= Text section =
- - - - -
In his 50 years in Ludhiana, Harbans Singh Bhanwer has seen it all.
Around 1965, when he began making machine parts in Punjab’s biggest industrial centre, the town was booming. The Green Revolution was underway, and Ludhiana provided a large part of the engineering underpinning for that boom.
Some units made farm implements while others processed locally grown cotton into yarn and clothes. Companies like Bhanwer’s Craft Tools built the machines these factories ran on. Others operated in manufacturing sectors like cycles, sewing machines and auto parts.
In those days, said Bhanwer, Ludhiana was known as the “Manchester of India.”
The city—and the now ageing patriarch of a clan that has mostly relocated to Canada—grew together. They saw growth ebb due to bank nationalisation during the emergency years of the early 1970s, and again in the early 1980s due to militancy. Each time, India’s Manchester dusted itself off and got back to the serious business of growing.
By 1991, Ludhiana was exporting to countries in the Gulf and Europe. By 2002-03, Bhanwer’s Craft Tools was selling its products—bearings, castings, hydraulic systems and motors—not only across India, but also in the UAE and Italy.
Over the last decade, however, Craft Tools has seen a steady slide. By 2005, it had lost its international clients. By 2012-13, it had slipped into freefall. That year, the company’s turnover was Rs85 lakh. The next year, it fell to Rs55 lakh. In 2014-15, it was Rs37 lakh. This year, said Bhanwer, “about Rs27-28 lakh” till date.
During the same period, Ludhiana has mirrored this slump. Its biggest companies are moving away. Its smaller units are shutting down.
Take its cotton industry. According to a senior official at Nahar Industrial Enterprises, which manufactures cotton yarn, garments and woollens, the company now makes 40% of its yarn and denim in Madhya Pradesh. Similarly, he said, referring to other industry majors, “All of Vardhman’s expansion is now outside Punjab. And 50% of Trident’s capacity is now in Madhya Pradesh.”
A similar slowdown can be seen in another Ludhiana mainstay—cycles. The town is home to some of the top national cycle brands like Hero and Avon. These companies, too, are expanding not in Punjab, but elsewhere. And between this relocation of the big units and the decision to source more from China, the smaller units, which made a living supplying parts to the big brands, have been hammered.
Things have got especially bad in the last four years, said Amarjit Singh, proprietor of Bhumi Solutions, a real estate company located in Ludhiana’s industrial area. “Only about 40% of the companies here are surviving. Another 30% have sublet their premises to other businesses. And about 30% have shut down.”
None of this is unique to Ludhiana. Over the last 10 years—and especially since 2010—Punjab has seen a process of deindustrialisation.
In Jalandhar, the sports goods industry, which used to export footballs around the world till 20 years ago, has yielded ground to cheaper Chinese products. In the steel town of Mandi Gobindgarh, said DK Mehta, office secretary of the Induction Furnace Association of North India, “We had 300 furnaces three years ago. That is now down to 150, and even those are running at 50% capacity.”
- - - - -
= Source material =

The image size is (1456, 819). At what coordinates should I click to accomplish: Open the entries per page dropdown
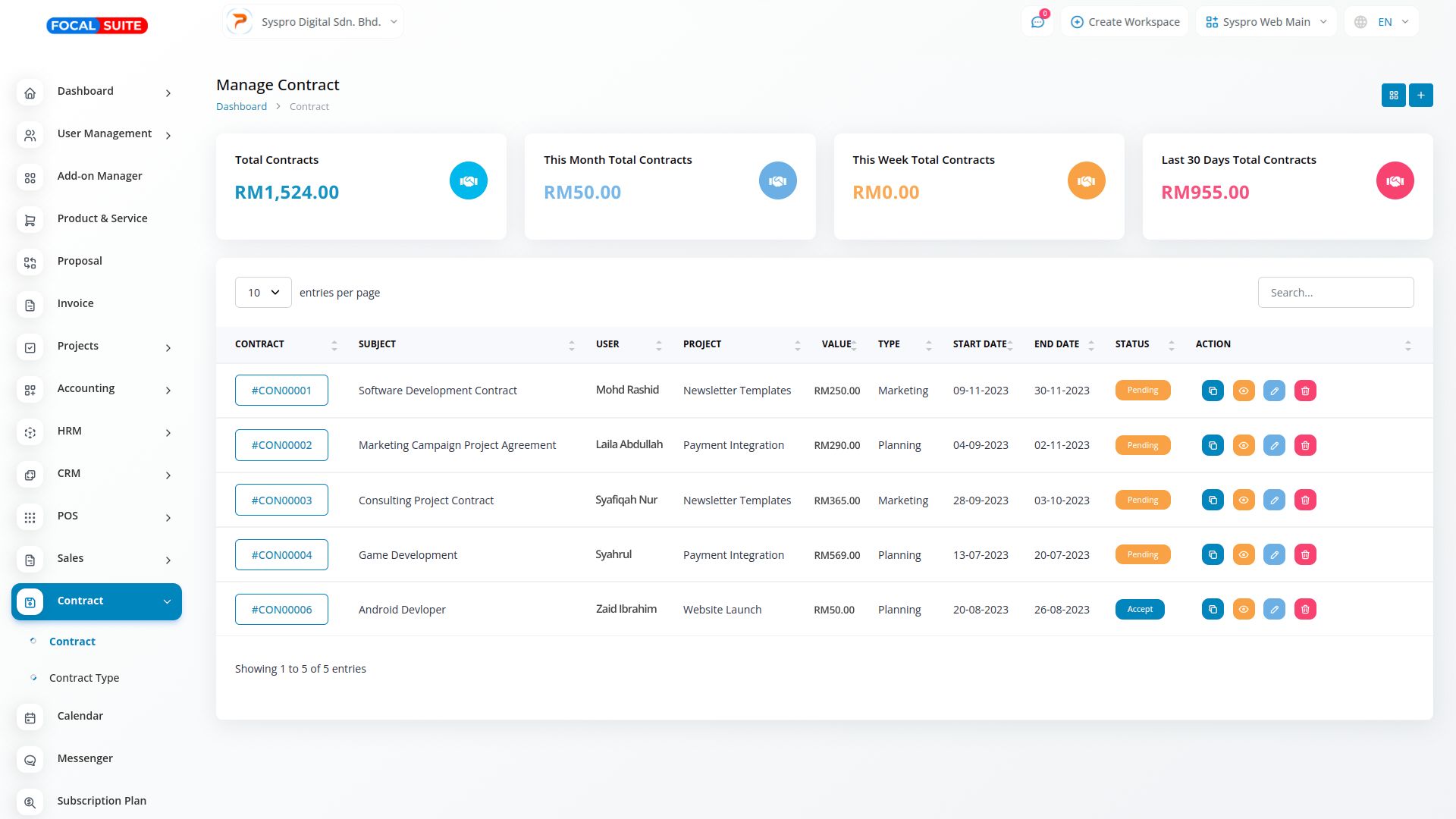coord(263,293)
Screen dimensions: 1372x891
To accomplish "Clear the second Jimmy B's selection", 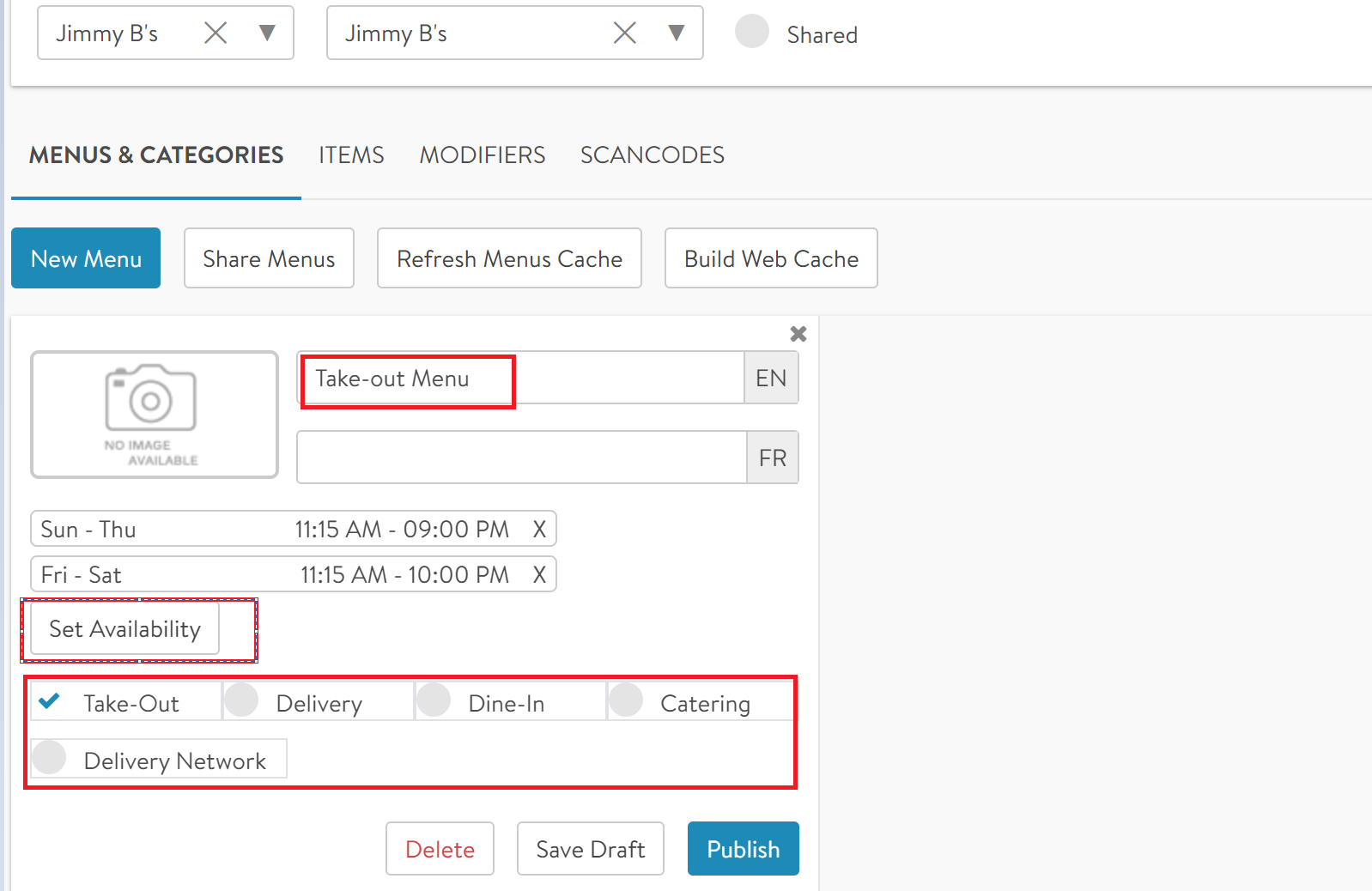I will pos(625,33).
- - - - -
= Tasks to complete =
- A) In the Ludhiana article, what name did the city once go by, according to Bhanwer?
- B) Using the Ludhiana article, explain why the town's smaller cycle units have been hit hard.
- C) Turn the paragraph of the Ludhiana article that begins "Over the last decade, however" into a brief list that keeps its main facts.
The listing comes from a source separate from the Ludhiana article.

= Answers for the tasks =
- A) It was known as the "Manchester of India."

- B) The smaller units made a living by supplying parts to big brands such as Hero and Avon. Those brands are expanding outside Punjab and sourcing more from China, so the small suppliers have lost business.

- C)
- Craft Tools has declined steadily over the last decade.
- By 2005, it had lost its international clients.
- By 2012-13, it was in freefall, with a turnover of Rs85 lakh.
- Turnover fell to Rs55 lakh the next year and to Rs37 lakh in 2014-15.
- So far this year, it is about Rs27-28 lakh, according to Bhanwer.